• Exercise description: According to the text on young adult novels, which prize did Boikie You Better Believe It win?

• Page text:
☆ ☆ ☆

The end of World War II saw big changes in local books. Fairy stories set in South Africa, which had been fashionable for 40 years, came to an end. Cosy domestic and adventure stories for older children drew to an end in the 1960s. In the 1970s, novels for young adults emerged, and at the same time the structure of the novels became far more varied and enterprising. Picture books also became far more adventurous in their approach.
Many of the qualities of the modern young adult novel are to be found in Skyline, by Patricia Pinnock (2nd edition, 2007). These qualities are discussed below.
Departure from linear narrative
Most 19th and early 20th-century stories were straightforward, chronological (linear) narratives. At the most, the story might break off to recount what other characters were doing at the same time. Today, any sort of structure may be found. This flexibility is termed “postmodern”. Diaries are popular, some even using a postmodern technique of interrupting the diary to comment on it or report that someone has been reading it. See especially two young adult novels by Dianne Hofmeyr: Blue Train to the Moon (1993) and Boikie You Better Believe It (1994) (winner of the prestigious M-Net Prize), and two post-apartheid ones by Sarah Britten: The Worst Year of my Life –So Far (2000) and Welcome to the Martin Tudhope Show! (2002).
Multivocality is another technique: the story is told through the voices of various narrators. Time sequences can be interrupted and changed. In Skyline by Patricia Pinnock, through these techniques the stories of individuals are built up at intervals through the book until their full history is known.
Time shifts, fantasy and “magic realism” can co-occur with realism, sometimes leaving the reader not sure whether to believe that something is fantasy or fact.
Three fine young adult novels that deal with our present-day relationship with the memory of the extinct San all use the device of alternating between the present and the past: The Sound of the Gora by Anne Harries (1980) The Joining by Peter Slingsby (1996), and Runout by S.I. Brodrick (2006).
The paintings described in Skyline use the magic realism techniques of the artists Marc Chagall and Henri Rousseau.

☆ ☆ ☆

• Raw data:
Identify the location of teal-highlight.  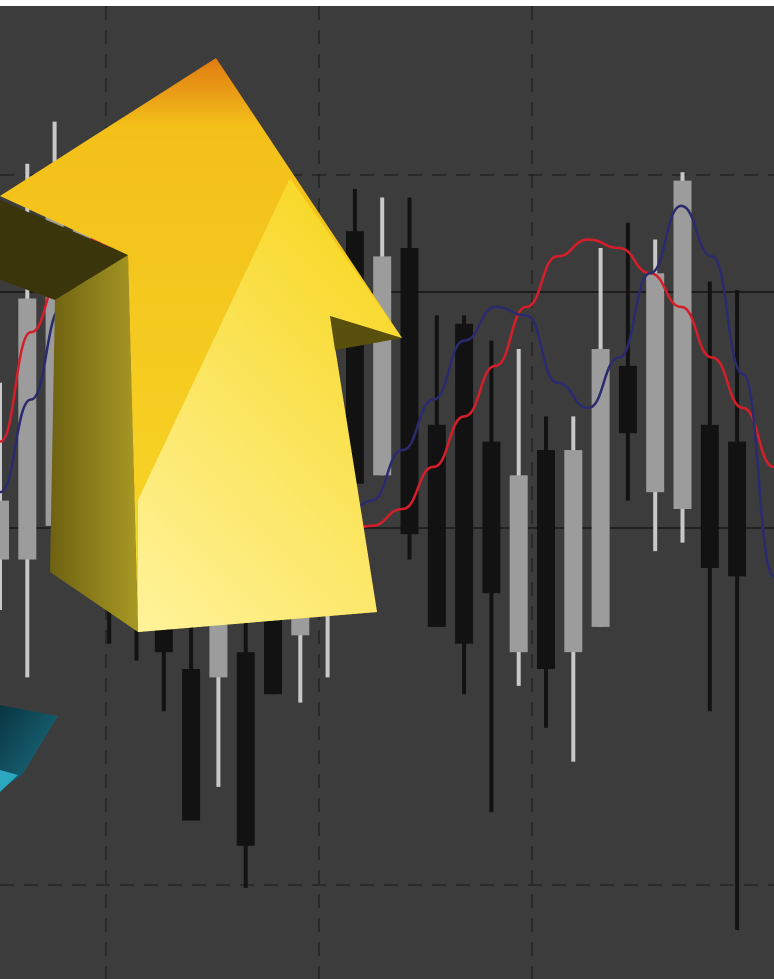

☆ ☆ ☆

• Task solution: The M-Net Prize.